TASK: Repeat the material word for word, from the line with "Identify the location of label-kaohsiung-city: Kaohsiung" through the line with "The height and", and leave the pictures out of your answer.
DATASET section start
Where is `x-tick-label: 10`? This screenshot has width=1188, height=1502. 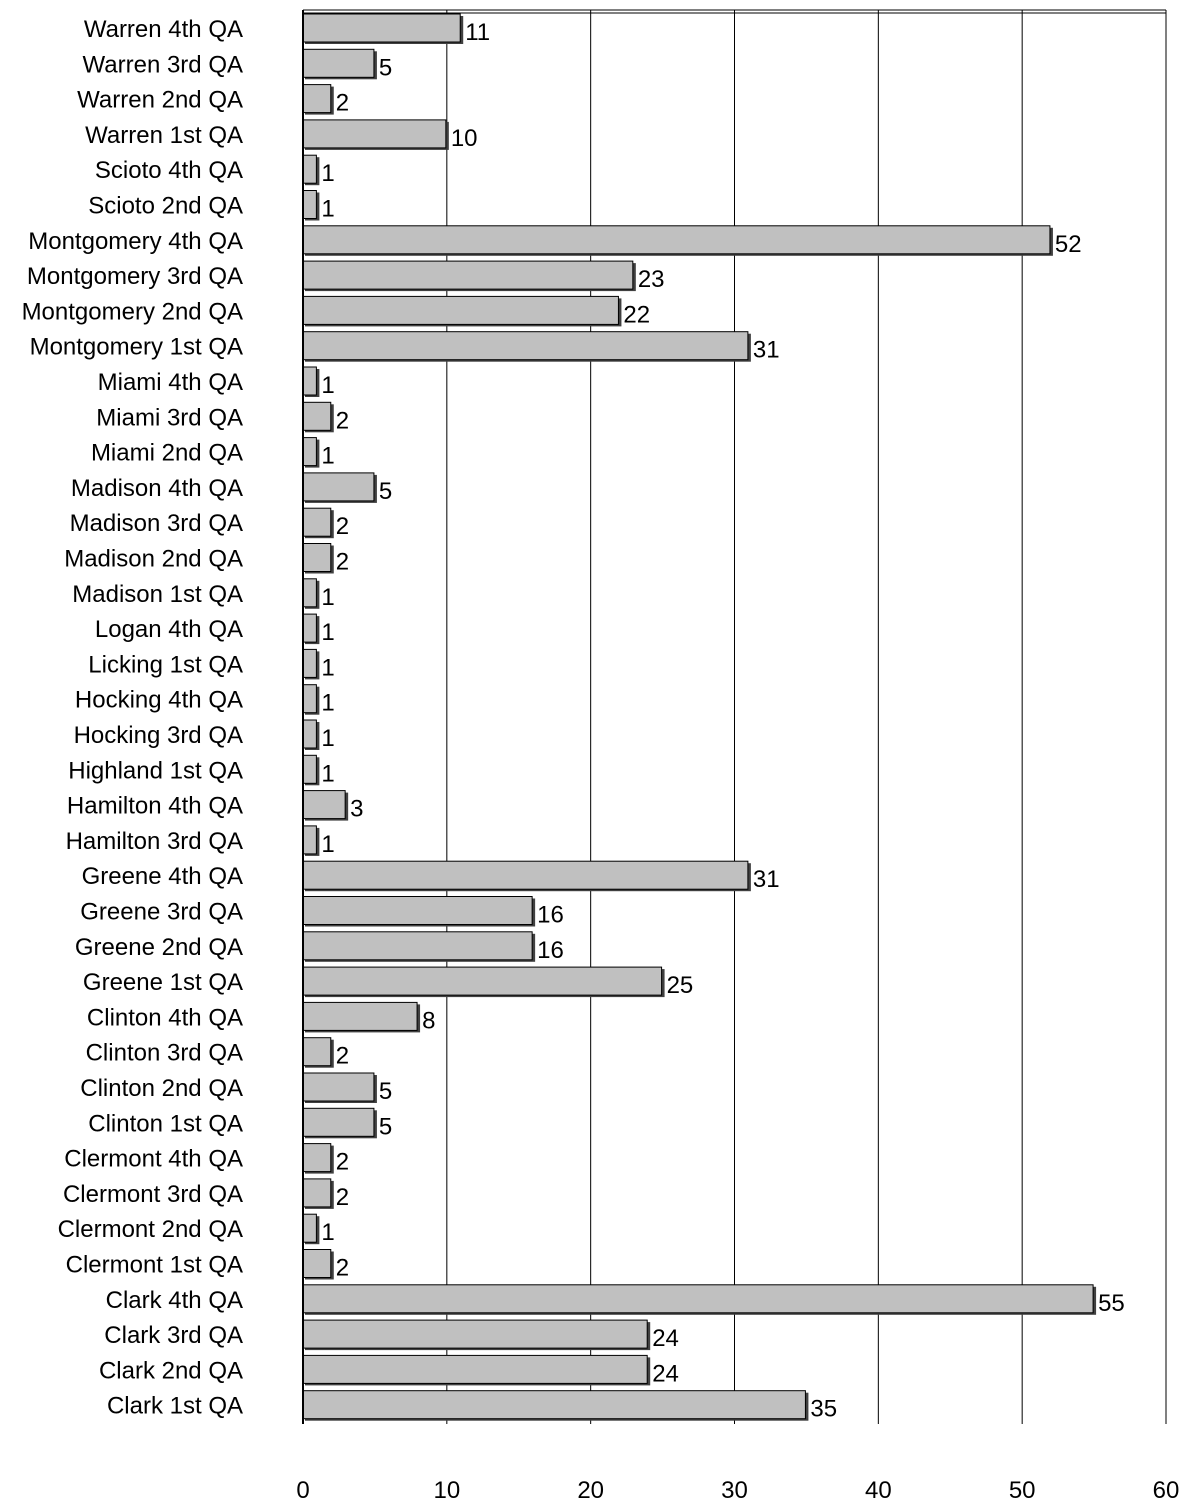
DATASET section end
DATASET section start
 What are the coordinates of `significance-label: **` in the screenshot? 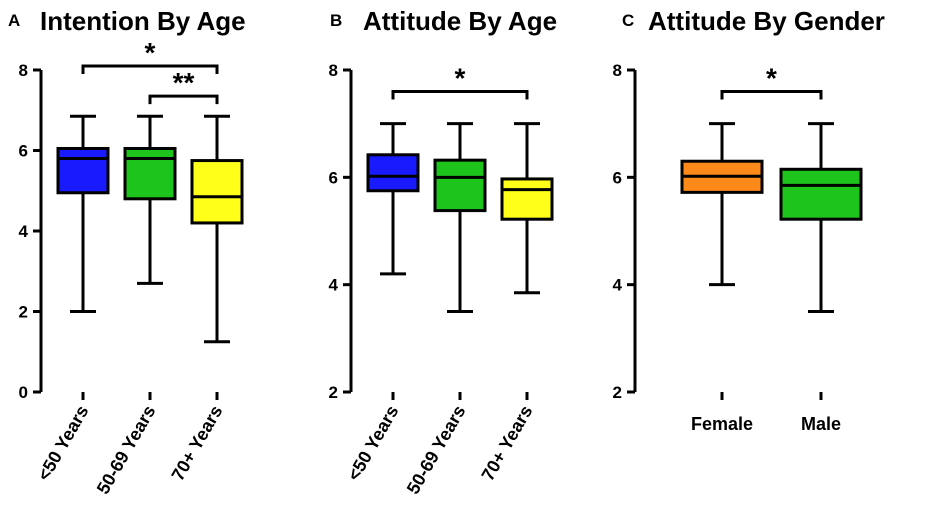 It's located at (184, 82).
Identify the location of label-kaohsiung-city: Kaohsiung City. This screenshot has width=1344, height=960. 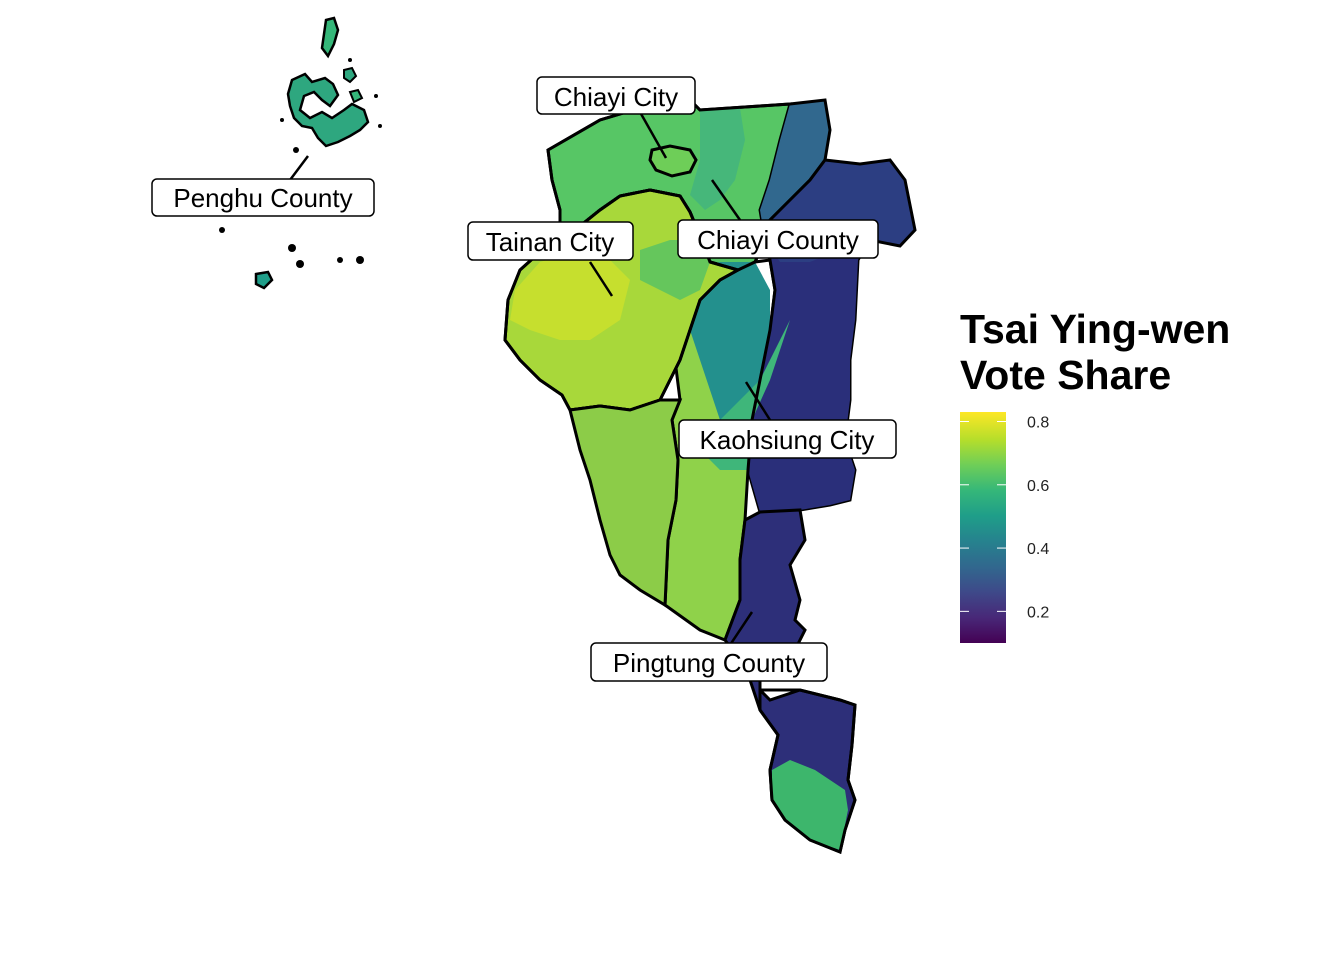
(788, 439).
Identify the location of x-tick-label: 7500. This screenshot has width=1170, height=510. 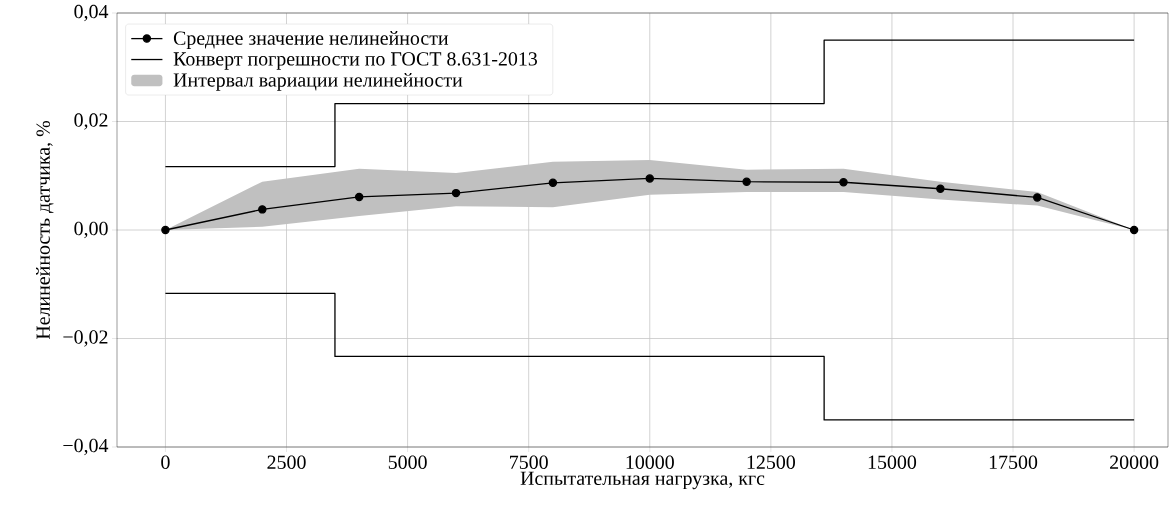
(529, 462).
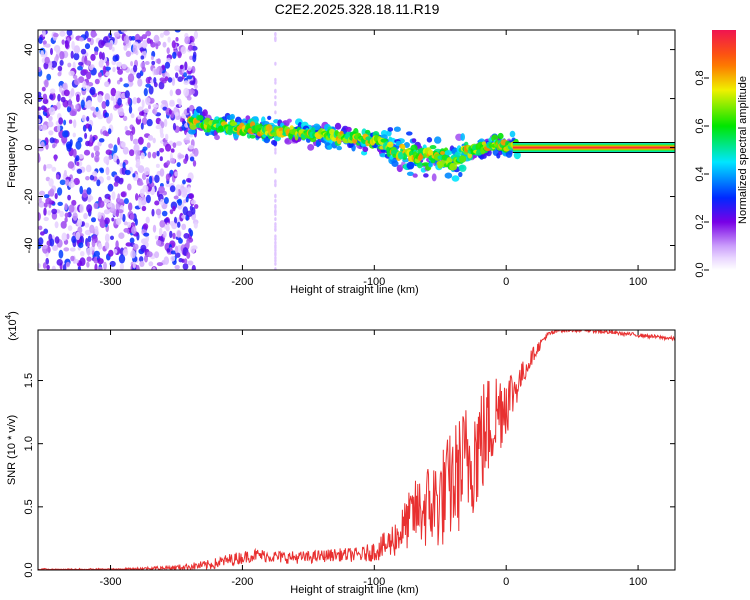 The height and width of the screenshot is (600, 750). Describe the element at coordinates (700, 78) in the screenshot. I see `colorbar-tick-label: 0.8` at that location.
DATASET section end
TASK SOLUTION:
Identify the location of label-kaohsiung-city: Kaohsiung City. This screenshot has width=1344, height=960. 
(788, 439).
Identify the location of x-tick-label: 7500. This screenshot has width=1170, height=510. 
(529, 462).
 The height and width of the screenshot is (600, 750). Describe the element at coordinates (700, 78) in the screenshot. I see `colorbar-tick-label: 0.8` at that location.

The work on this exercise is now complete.